Given data below:

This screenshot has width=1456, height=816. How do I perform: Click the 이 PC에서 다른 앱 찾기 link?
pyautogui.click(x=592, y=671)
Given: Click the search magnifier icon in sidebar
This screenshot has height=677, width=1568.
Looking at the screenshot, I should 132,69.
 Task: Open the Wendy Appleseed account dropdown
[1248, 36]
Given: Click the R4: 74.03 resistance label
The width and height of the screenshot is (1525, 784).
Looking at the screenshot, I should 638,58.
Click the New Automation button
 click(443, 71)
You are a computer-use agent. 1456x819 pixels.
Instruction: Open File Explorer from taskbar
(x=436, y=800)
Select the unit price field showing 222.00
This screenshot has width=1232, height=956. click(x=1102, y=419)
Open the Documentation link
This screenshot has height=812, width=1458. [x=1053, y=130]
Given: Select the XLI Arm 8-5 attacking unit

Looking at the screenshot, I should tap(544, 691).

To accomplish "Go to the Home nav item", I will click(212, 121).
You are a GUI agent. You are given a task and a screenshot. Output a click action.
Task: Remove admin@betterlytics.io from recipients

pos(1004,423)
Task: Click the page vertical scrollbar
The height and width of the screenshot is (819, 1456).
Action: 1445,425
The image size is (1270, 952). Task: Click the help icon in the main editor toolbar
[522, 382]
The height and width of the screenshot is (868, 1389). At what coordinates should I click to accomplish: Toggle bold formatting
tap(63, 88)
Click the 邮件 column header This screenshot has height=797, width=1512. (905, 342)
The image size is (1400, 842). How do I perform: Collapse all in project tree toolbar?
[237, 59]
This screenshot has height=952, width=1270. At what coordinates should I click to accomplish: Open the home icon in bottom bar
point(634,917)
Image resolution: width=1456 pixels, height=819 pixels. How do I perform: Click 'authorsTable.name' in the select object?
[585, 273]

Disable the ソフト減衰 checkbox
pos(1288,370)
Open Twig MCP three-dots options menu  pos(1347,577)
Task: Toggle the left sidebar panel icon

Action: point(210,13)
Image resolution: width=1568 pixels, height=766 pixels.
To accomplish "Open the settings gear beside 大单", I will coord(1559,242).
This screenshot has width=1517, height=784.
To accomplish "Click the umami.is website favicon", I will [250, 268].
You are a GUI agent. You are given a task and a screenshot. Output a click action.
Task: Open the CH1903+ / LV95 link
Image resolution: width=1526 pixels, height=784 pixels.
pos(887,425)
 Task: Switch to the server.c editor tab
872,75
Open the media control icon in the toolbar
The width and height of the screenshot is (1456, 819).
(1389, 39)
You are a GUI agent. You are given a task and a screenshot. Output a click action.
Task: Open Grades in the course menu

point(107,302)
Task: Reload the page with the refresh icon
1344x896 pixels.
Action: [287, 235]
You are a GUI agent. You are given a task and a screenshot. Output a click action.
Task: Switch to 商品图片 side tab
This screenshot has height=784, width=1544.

End of Given data.

Out of the records above, pick each line that contains the string "will".

• [Exercise output]:
To accomplish "Go to the Home nav item", I will click(212, 121).
To accomplish "Open the settings gear beside 大单", I will coord(1559,242).
To accomplish "Click the umami.is website favicon", I will [250, 268].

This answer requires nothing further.